A Newsboy Hero is an American silent short drama film produced by the Thanhouser Company. A standard melodrama, it has the alcoholic John Bailey return home in a drunken state. He strikes his wife and by this act drives his wife and child from the house. They go out into the snow and fall asleep, but are saved by a newspaper boy and taken home. John searches for them, but believes they are dead after reading a newspaper story and decides to commit suicide. He is saved by a member of the Salvation Army and then is reunited with his family. The only known credit in the production is that of Marie Eline as the couple's child, Marie. The film was released on February 24, 1911, and it received mixed reviews by critics over its melodramatic plot, but the actors strong skills was the strongest redeeming factor in the negative reviews. The film is presumed lost.

==Plot==
The film is a melodrama focuses on a young working man named John Bailey (alternatively Jack). His alcoholism had caused much strife in his home and his wife, May, prays and pleads for him to stop drinking. One night he returns home in a drunken state and strikes her. His wife decides to leave with their child, Marie and goes out into the world without help. They wander in the snow and become exhausted and fall asleep. They are saved from certain death by a cripple newspaper boy named Jim Sands.
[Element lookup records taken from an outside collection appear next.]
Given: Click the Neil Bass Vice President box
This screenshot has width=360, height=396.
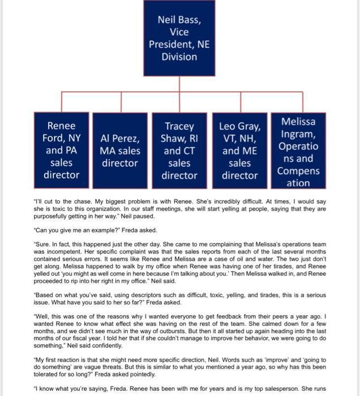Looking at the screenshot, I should [x=179, y=38].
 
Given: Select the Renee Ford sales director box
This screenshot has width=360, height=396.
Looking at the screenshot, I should [x=61, y=150].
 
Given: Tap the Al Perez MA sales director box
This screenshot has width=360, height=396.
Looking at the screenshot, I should [x=120, y=150].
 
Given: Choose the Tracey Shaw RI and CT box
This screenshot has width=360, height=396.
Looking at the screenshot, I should [x=179, y=150].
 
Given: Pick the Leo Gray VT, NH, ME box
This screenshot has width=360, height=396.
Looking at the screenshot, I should [x=240, y=150].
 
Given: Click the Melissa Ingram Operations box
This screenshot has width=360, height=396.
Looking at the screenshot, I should [x=298, y=150].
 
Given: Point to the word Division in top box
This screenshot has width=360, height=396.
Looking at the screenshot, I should [x=179, y=57].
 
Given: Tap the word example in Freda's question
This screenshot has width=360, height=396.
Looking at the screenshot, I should [x=97, y=230].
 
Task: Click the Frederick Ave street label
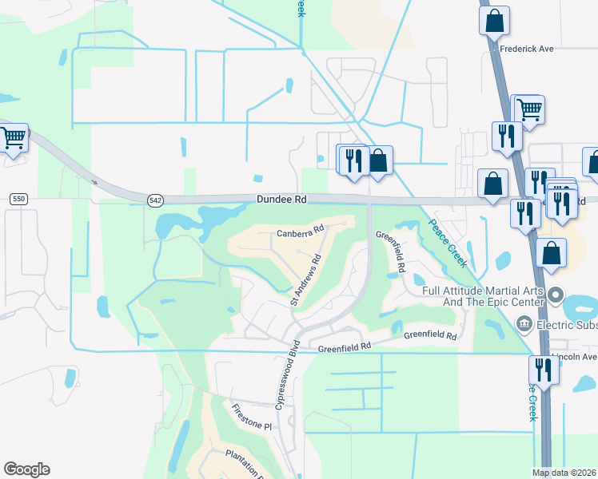click(x=527, y=49)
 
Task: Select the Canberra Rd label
click(x=300, y=232)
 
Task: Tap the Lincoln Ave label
click(x=569, y=356)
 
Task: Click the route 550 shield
click(x=20, y=198)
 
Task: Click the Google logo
click(x=26, y=469)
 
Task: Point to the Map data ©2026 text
click(x=564, y=473)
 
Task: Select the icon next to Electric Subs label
click(x=524, y=323)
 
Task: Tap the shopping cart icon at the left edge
click(x=14, y=138)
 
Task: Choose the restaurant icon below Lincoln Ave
click(x=542, y=370)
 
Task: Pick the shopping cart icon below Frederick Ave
click(x=528, y=109)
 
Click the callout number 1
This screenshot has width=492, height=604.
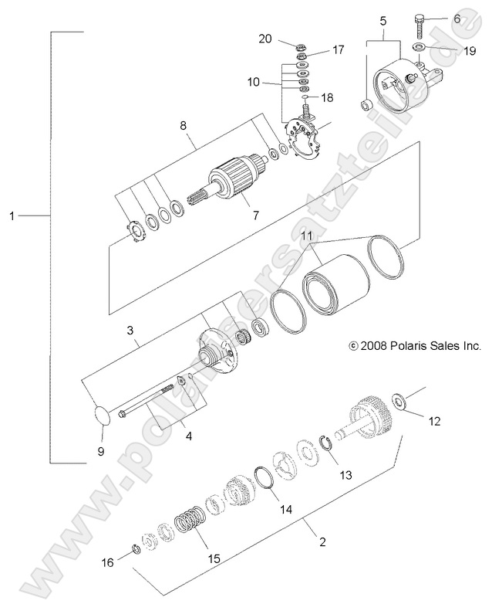point(12,216)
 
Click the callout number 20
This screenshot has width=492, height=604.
point(266,38)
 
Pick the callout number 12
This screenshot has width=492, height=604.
point(435,421)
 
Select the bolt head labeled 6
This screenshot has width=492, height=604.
point(420,19)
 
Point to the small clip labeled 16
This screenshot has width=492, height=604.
point(134,549)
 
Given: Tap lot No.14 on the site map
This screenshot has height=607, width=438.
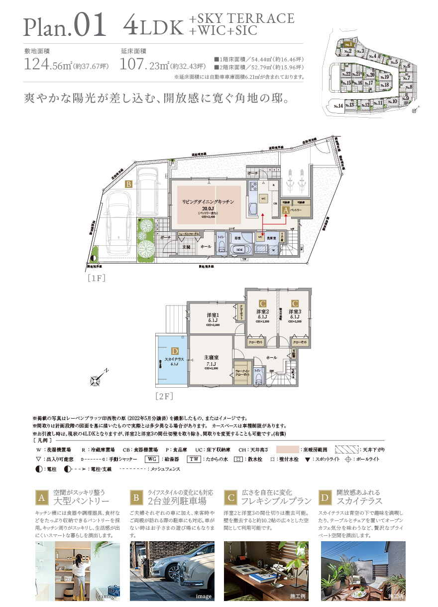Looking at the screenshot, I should [337, 106].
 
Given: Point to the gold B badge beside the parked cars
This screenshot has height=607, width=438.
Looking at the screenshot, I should [128, 184].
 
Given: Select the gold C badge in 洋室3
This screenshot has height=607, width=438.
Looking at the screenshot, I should [295, 302].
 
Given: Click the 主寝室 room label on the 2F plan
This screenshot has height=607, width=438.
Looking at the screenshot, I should [212, 357].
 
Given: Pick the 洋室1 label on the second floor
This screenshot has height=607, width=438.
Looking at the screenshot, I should [214, 314].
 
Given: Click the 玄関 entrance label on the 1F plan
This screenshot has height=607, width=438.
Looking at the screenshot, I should [186, 246].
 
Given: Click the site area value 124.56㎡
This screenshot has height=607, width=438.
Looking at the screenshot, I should [47, 65].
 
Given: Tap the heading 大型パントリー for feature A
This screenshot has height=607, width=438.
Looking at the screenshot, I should [81, 500].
He brings them back to his home and they take refuge with Jim's poor family. Realizing his mistake, John searches for his wife and child in vain until he sees a newspaper story (claimed to be two weeks later) about the death of a woman and child in the storm. Believing May and Marie are dead, he decides to commit suicide by drowning himself. He is saved by Jim, a member of the Salvation Army and decides that he has to atone for his sins. Jim learns of John and May's relation and reunites family again.

==Production==
The only known credit in the production is that of Marie Eline as the child, Marie. Thanhouser films, as moral as they were, did not depict the actual violence which would be formally alluded to in the synopsis. The New York Dramatic Mirrors reviewer would state that the male lead was drunk and stated that he did not drive them from the house. There was no depiction of any violence towards the wife or apparent mention by inter-title of any physical abuse. The synopsis published describes what was not shown, but it also gives names that were not provided for audiences. Thanhouser's advertising for the film included the tag line "And a child shall lead them", which is a reference to Isaiah 11:6.

==Release and reception==
The single reel drama, approximately 1,000 feet long, was released on February 24, 1911. The film had mixed reviews from critics. The New York Dramatic Mirror reviewer was thorough in the analysis of the film who did not like the production for its poor rehashed story and maudlin melodrama. The characters behavior was not logical and the series of events relied on deus ex machina elements, such as the Salvation Army suddenly decides to march down to the water's edge, then stop and remain in the background so that they can save his soul at the opportune moment. The reviewer did state that the acting was good. The Billboard review agreed that the story was implausible, but agreed that the skill of the actors made it more plausible than it otherwise would have been. The Morning Telegraph and Walton of The Moving Picture News would praise the film for its pathos and heart. The film is presumed lost because the film is not known to be held in any archive or by any collector.